### REQUIRED ACTION
Reproduce, exactly, the lines of the material below from the line containing "Where should I click to: Split" through the line containing "Instruction: Click the", with both end lines included and nothing else.

_ _ _

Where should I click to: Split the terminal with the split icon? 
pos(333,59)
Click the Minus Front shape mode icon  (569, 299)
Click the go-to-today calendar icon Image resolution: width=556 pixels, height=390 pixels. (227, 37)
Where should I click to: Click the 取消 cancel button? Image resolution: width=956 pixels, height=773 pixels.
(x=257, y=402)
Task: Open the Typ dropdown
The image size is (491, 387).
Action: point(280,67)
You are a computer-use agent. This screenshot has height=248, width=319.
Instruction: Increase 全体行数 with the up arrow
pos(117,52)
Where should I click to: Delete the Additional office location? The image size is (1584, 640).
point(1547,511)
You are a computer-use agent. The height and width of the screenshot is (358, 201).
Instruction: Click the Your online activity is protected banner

_ _ _

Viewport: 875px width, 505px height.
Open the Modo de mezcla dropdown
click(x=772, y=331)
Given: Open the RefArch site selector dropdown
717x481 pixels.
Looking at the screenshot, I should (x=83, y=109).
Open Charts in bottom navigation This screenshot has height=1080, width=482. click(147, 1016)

_ _ _

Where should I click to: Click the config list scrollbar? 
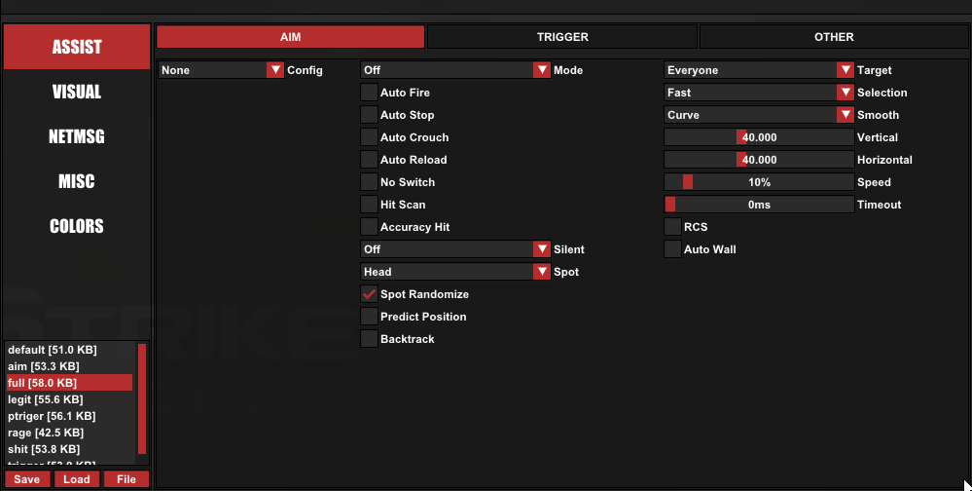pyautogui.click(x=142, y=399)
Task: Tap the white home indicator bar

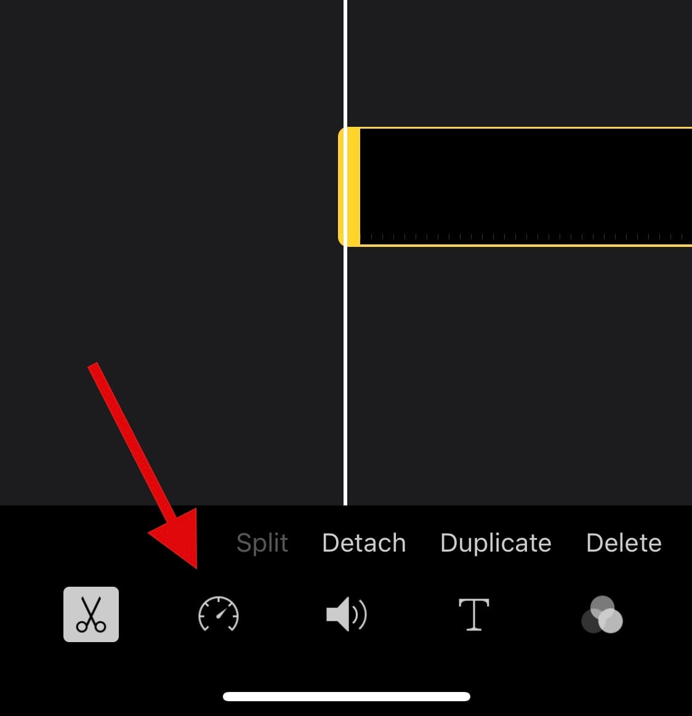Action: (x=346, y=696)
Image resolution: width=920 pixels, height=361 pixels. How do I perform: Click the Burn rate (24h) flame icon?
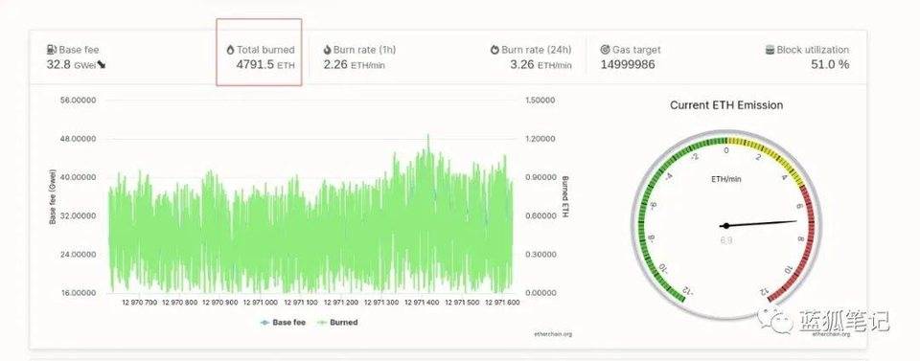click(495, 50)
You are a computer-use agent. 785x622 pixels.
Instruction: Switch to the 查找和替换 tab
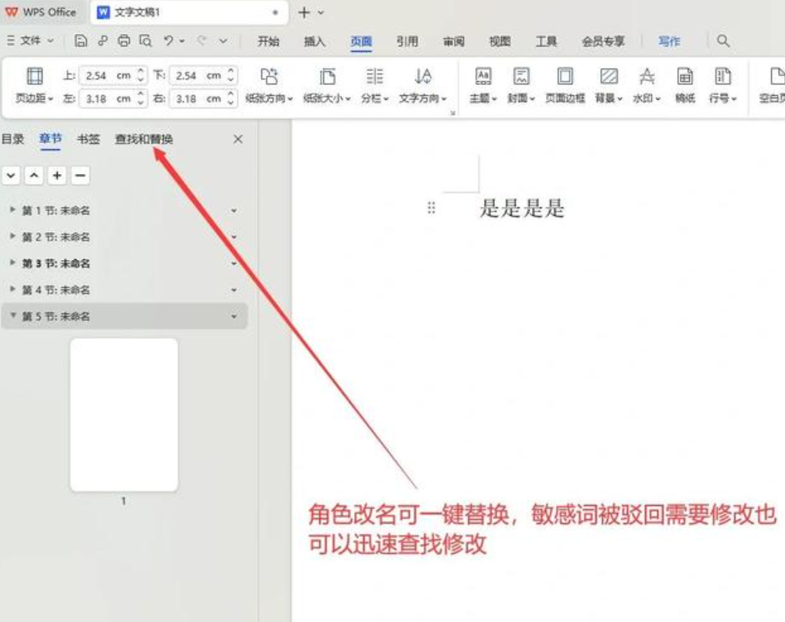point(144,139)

_ _ _

### RESPONSE TO THE EXERCISE
Where should I click to: Split the terminal with the split icon? 
pos(333,59)
Click the Minus Front shape mode icon  (569, 299)
Click the go-to-today calendar icon Image resolution: width=556 pixels, height=390 pixels. (227, 37)
Where should I click to: Click the 取消 cancel button? Image resolution: width=956 pixels, height=773 pixels.
(x=257, y=402)
Task: Open the Typ dropdown
The image size is (491, 387).
Action: point(280,67)
You are a computer-use agent. This screenshot has height=248, width=319.
Instruction: Increase 全体行数 with the up arrow
pos(117,52)
Where should I click to: Delete the Additional office location? The image size is (1584, 640).
point(1547,511)
You are a computer-use agent. The height and width of the screenshot is (358, 201).
Instruction: Click the Your online activity is protected banner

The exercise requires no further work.